A recent study suggested that population-specific CNVs may be attributed, at least in part, to recent local adaptation of the hunter-gatherer Negritos [28]. We therefore explored further supporting evidence of signatures of local adaptation on the CNVs in our samples. The unbiased FST [36] was used to scan the genome-wide CNVs between pairs of populations from PM and global populations in this study (as reference), respectively. Then, the top 1% loci of the FST values of each pair were listed as candidates regions of local adaptation of the PM populations.
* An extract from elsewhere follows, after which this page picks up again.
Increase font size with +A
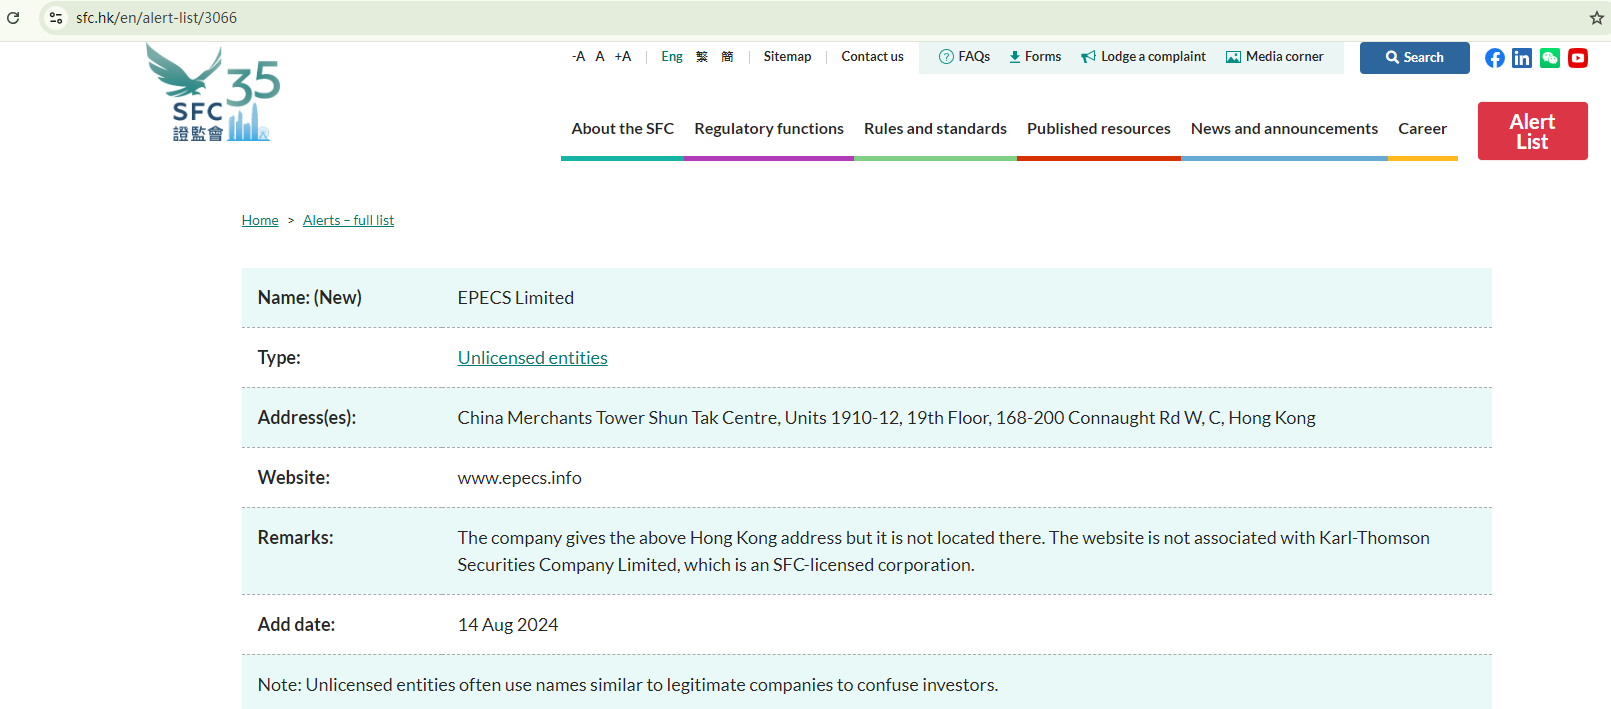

Candidate genes underlying the putative regions of local adaptations were then annotated with RefSeq (date 08/2013) (Table S8). Annotations and the enrichment analyses were performed on the candidate genes using DAVID (version 6.7) (https://david.ncifcrf.gov/).

Because the number of genes overlapping CNPs was limited (Table S8A), we only assessed the enrichments in NGO, as well as the pooled PM populations (SEA). The enrichment scores were 6.85 and 5.38, respectively. The top enriched items referred to “defensin” (p values after Benjamini correction were 4.7e-12 and 7.2e-10, respectively; and the same for the following), “antibiotic” (p = 6.6e-11 and 1.0e-8), “antimicrobial” (p = 5.8e-11 and 8.7e-9), and “defense response to bacterium” (6.0e-9 and 1.6e-6). This is in agreement with the fact that the hot and humid climate of the tropical rainforest is preferred by various parasites and pathogens. Therefore, it is likely that the Orang Asli, particularly the hunter-gatherer Negritos, were exposed to various stresses against infections. As for CNVRs, which included both common CNPs and rare/de novo CNVs (Table S8B), the gene cluster involving “defensin” or response to bacterium remained at the top of the list (with enrichment scores>3 and p values<0.001 after Benjamini correction) in all PM populations. In addition, in SNI, genes related to sensory perception were identified, e.g., olfactory receptor (OR), EYS, and the family of the taste receptor protein (TAS2Rs).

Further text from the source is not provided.